Table Layout Optimization

Discover Results of Table Layout

Final Table Layout Plan

Final Table Layout Axonal View

Input Parameters

Based on the needs of the model, two main variables are introduced in the model for calculation.

- People Flow in Different Paths (Discover Continuous Input)：

Different flow values are randomly given to each population path at a preselected starting point. By changing this variable to simulate different kinds of possible changes in the flow of people passing through the Low Plaza at different times and under different circumstances.

- Table and Chair Unit Arrangement (Discover Continuous Input)：

Change the position and rotation angle of the table unit array. By randomly varying the position of the table unit array, the variety of input cases is increased and more accurate cell arrangement results can be obtained by multiple calculations.

Performance Metrics

In order to optimize the process of calculation, we achieve the desired metric in two steps. To balance the usage of the space under the tent with the lighting conditions, we defined in the first Discover simulation three main matrices, the minimum lengths of the circulation paths, and the minimum of average lighting distance and the maximum of table areas. In order to make the results presented by Discover clearer and easier to filter, we combine the three objective values into two objectives. A function is used to combine the path length and the average lighting distance, and the minimization of the combined results is entered into Discover as the optimization objective. In the second simulation, maximizing the number of tables will be the most important metric to guide our choice of results.

For the whole selection process, in the first step, in order to balance the optionality of the three metrics and to quantify them at the dipolar level, we artificially integrate complex objectives by setting weights by means of functions, and among the selected results that fit the range, we artificially filter the unquantifiable objectives such as space separation and usage patterns to obtain more feasible results.

Results

By quantifying the performance of each two steps, we create evolutionary processes that allow computer to search through our design systems to find the canopy design and table layout with the least disturbance to the pedestrian path, the best lighting conditions and the highest space utilization.

Conclusions

In generative design it is important to translate design goals into easily quantifiable parameters. In the design, we quantify the efficiency of the overall floor plan as the sum of path lengths, the light level as the distance from the center of the area to the light point, and the space utilization as the number of tables. We also used genetic algorithms to allow the computer to assist us in the evolutionary processes to obtain the best results from a large number of possible outcomes. This systematic approach to tent optimization can also be quickly and easily applied to other similar tent designs.
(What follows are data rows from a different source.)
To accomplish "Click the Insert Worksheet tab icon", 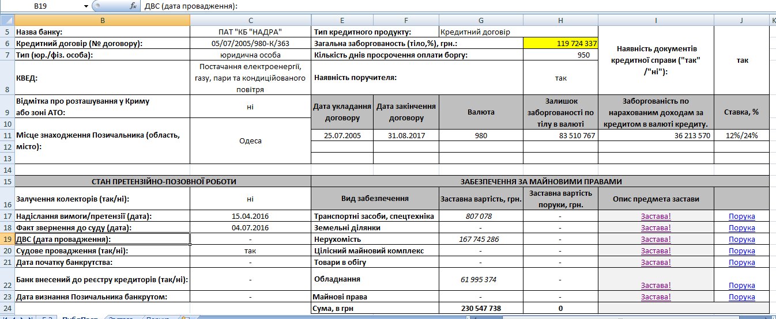I will (185, 317).
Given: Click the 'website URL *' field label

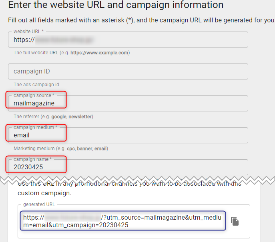Looking at the screenshot, I should click(28, 32).
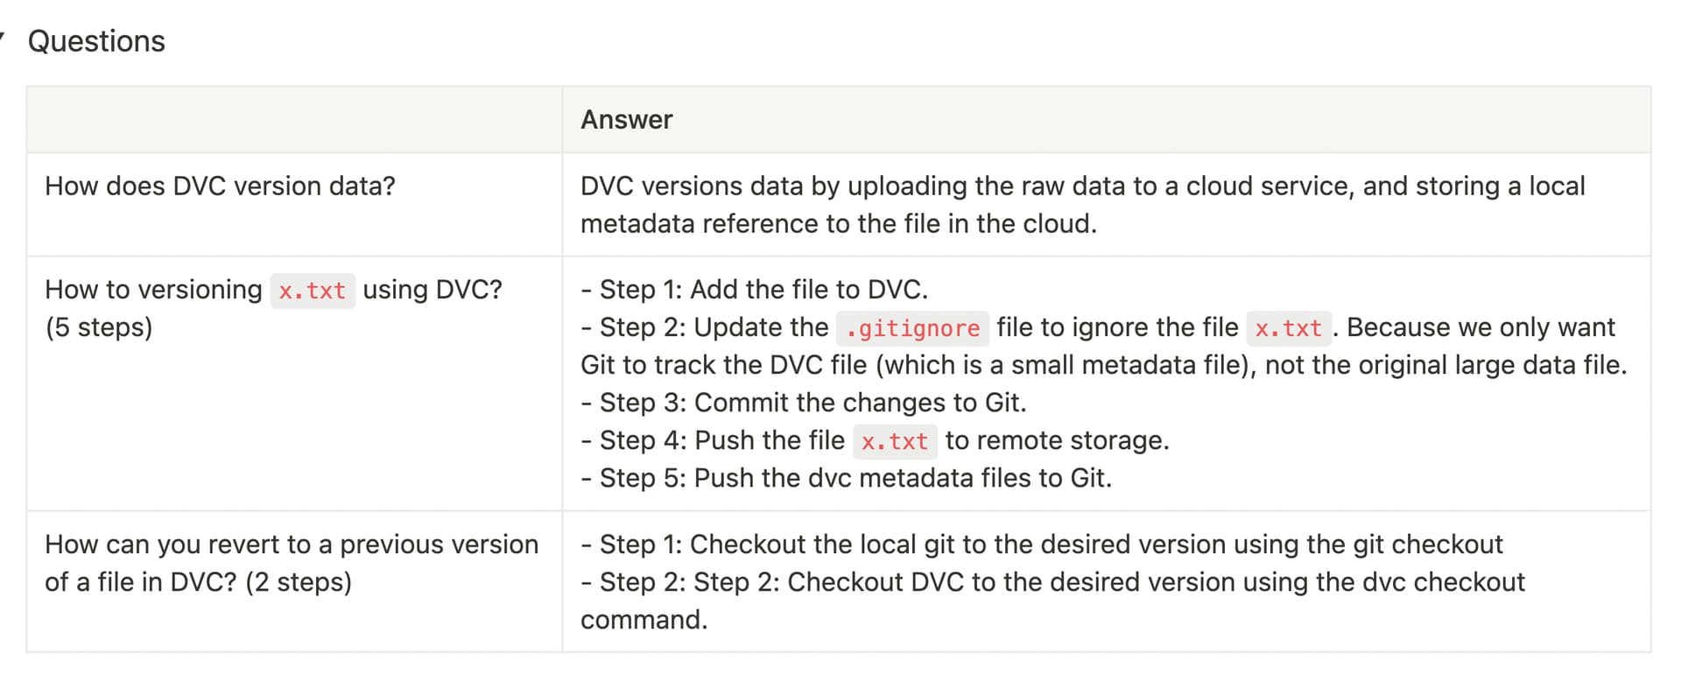This screenshot has height=682, width=1681.
Task: Click the 'How does DVC version data?' cell
Action: tap(220, 186)
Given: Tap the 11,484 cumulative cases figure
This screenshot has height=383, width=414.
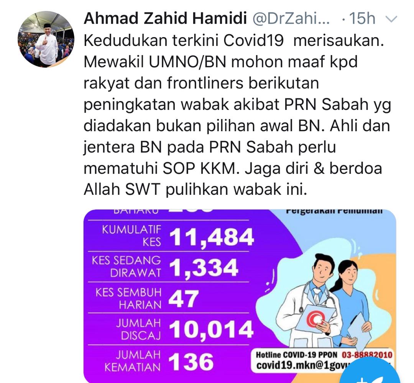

During the optimization process, we initially synchronized steps 1 and 2 in Discover, but this caused the software to run too slowly. After some adjustments, we split the optimization into two steps, which made the overall running speed smoother. However, by selecting the best results from the first optimization and then filtering them in the second step, the final results obtained may not be as accurate as if they were optimized at the same time. In the subsequent design process, in order to ensure the accuracy of the results, when we optimize in steps, we can select multiple best results for each step, and then perform the second optimization separately.